Roscoe Mitchell reconciles improvisational sources and orchestral means

Chicago Reader

Saturday, April 25, 2020

  • The cover of Roscoe Mitchell with Ostravska Banda: Distant Radio Transmission
  • A picture of the Chicago Reader review of Roscoe Mitchell's "Distant Radio Transmission"

    When the Art Ensemble of Chicago reinvented itself as an orchestra for its 50th-anniversary recording, last year’s We Are on the Edge, the idea didn’t come out of thin air. It reflected a use of the classical methods and sounds that the ensemble’s lone surviving founder, woodwind and percussion player Roscoe Mitchell, has been pursuing in his own work since the 1980s.
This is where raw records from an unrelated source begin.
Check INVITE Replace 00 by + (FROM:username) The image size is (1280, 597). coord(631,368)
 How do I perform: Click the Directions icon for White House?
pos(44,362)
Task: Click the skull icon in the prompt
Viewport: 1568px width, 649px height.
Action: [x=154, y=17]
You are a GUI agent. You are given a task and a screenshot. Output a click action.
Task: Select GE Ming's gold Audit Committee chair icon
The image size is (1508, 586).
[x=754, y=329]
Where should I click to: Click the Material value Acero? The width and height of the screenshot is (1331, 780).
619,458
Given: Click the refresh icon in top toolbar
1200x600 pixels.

The new album Distant Radio Transmission consists of four completely notated works, three of which are derived from Mitchell’s improvisational practice. “Distant Radio Transmission” began life as a free improvisation by Mitchell, keyboardist Craig Taborn, and percussionist Kikanju Baku, and was subsequently transcribed and rearranged for orchestra. As performed by 31-piece Czech ensemble Ostravská Banda (joined by Mitchell’s trio), the piece has been expanded from a series of telegraphic exchanges of sonic information into a progression of rich textures charged by interjections from Mitchell’s stabbing sopranino saxophone and the absurdist syllable salad of vocalist Thomas Buckner. Mitchell doesn’t play on the rest of the record. “Nonaah Trio” and “Cutouts for Woodwind Quintet” transform material Mitchell first developed in the 1970s and 1980s into sharp-angled, cubist chamber music, while “8.8.88” is a dizzyingly complex work for Disklavier, a sort of computer-operated player piano.